- WHAT YOU NEED TO DO:
What you write should match, word for word, the lines from the one containing "You are a computer-use" through the end of the data, with no pictures.

(Records from a dataset)
==*==
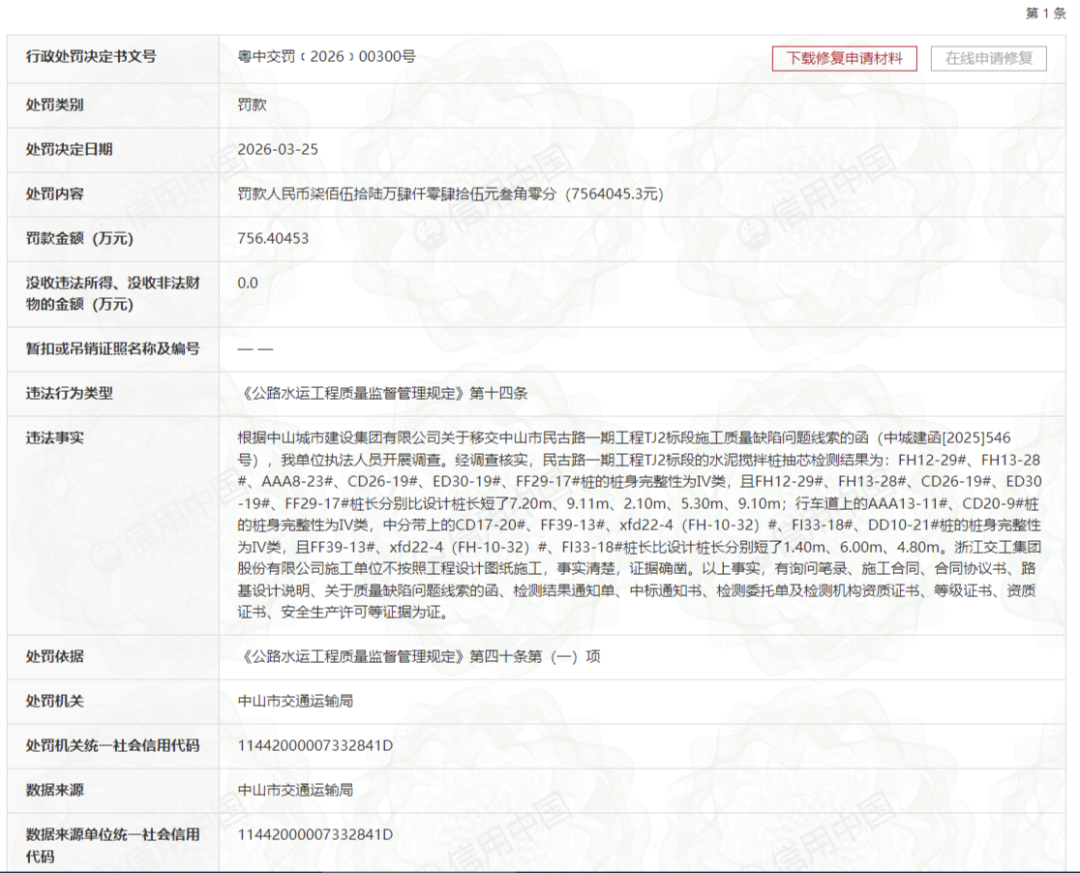Screen dimensions: 1080x873
Task: Click the 处罚内容 text mentioning 7564045.3元
Action: click(450, 194)
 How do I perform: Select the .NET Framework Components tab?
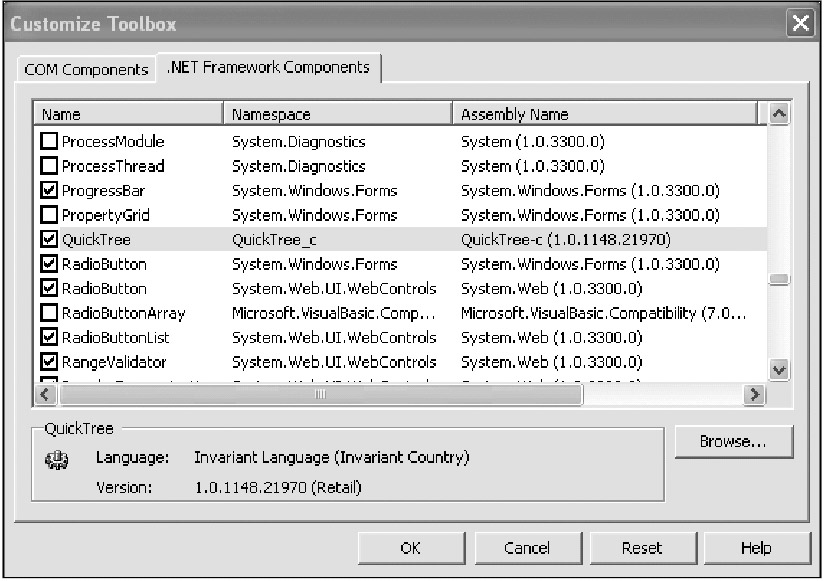(x=268, y=68)
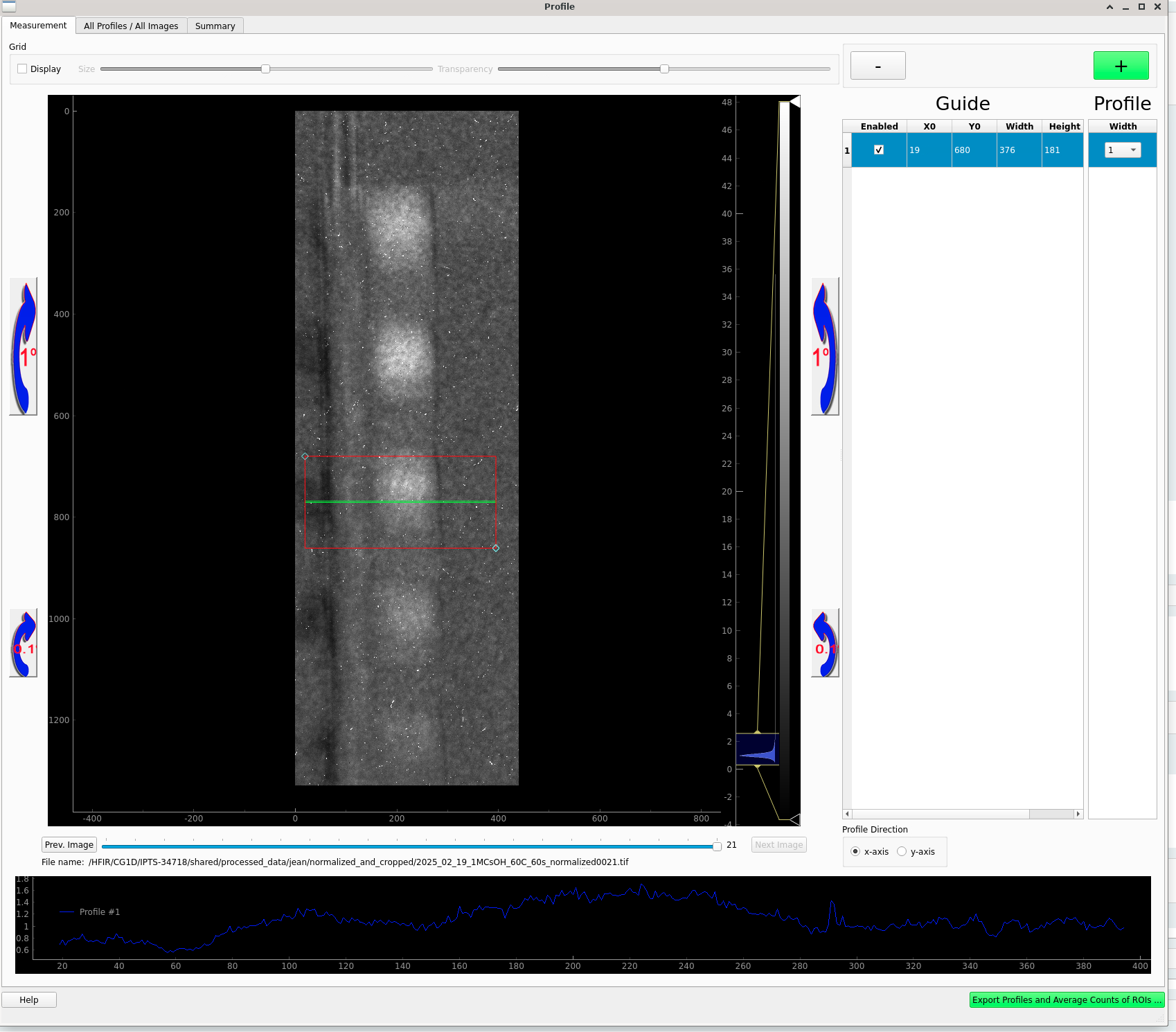Screen dimensions: 1176x1032
Task: Click the top-left diamond handle of the red ROI
Action: [305, 456]
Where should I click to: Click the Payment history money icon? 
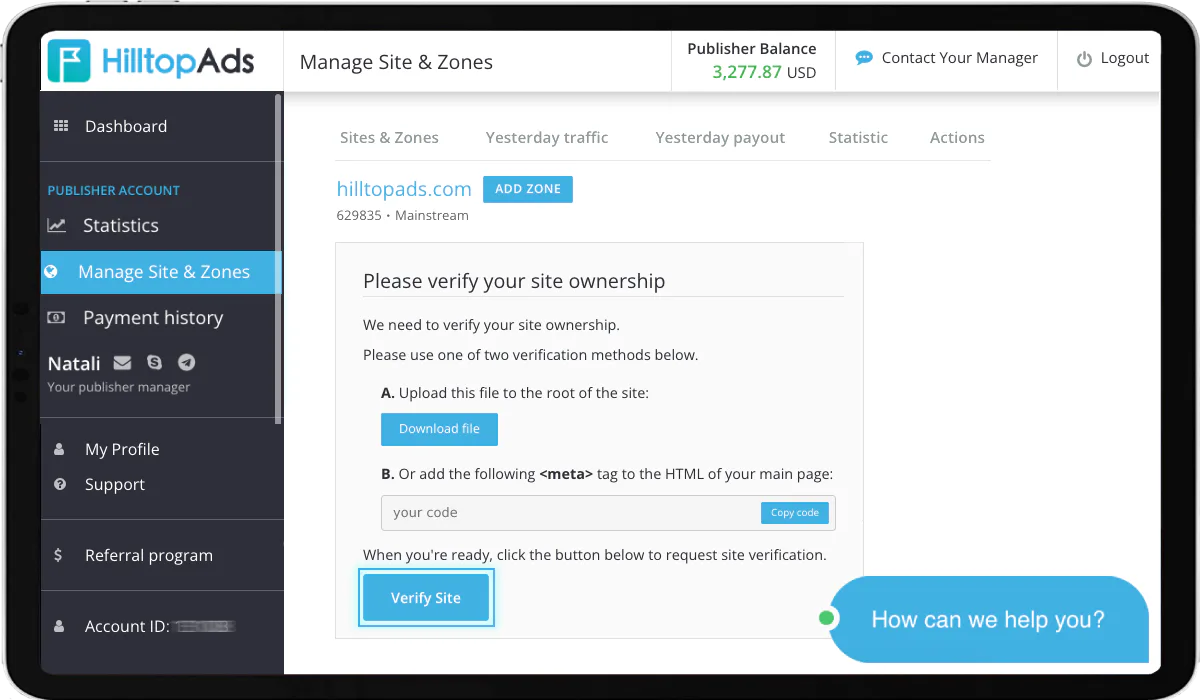point(57,318)
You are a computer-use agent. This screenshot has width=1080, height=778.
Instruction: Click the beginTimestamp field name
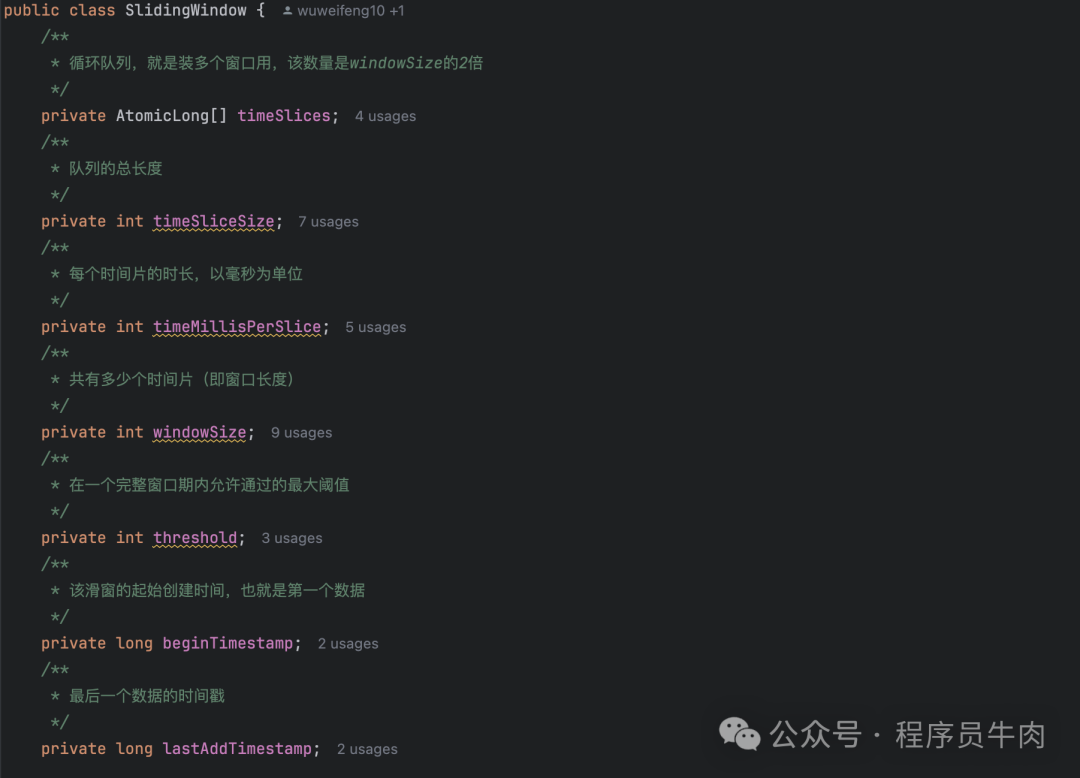[227, 643]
==*==
- TASK OUTPUT:
You are a computer-use agent. This screenshot has width=1080, height=778.
Instruction: Click the beginTimestamp field name
[227, 643]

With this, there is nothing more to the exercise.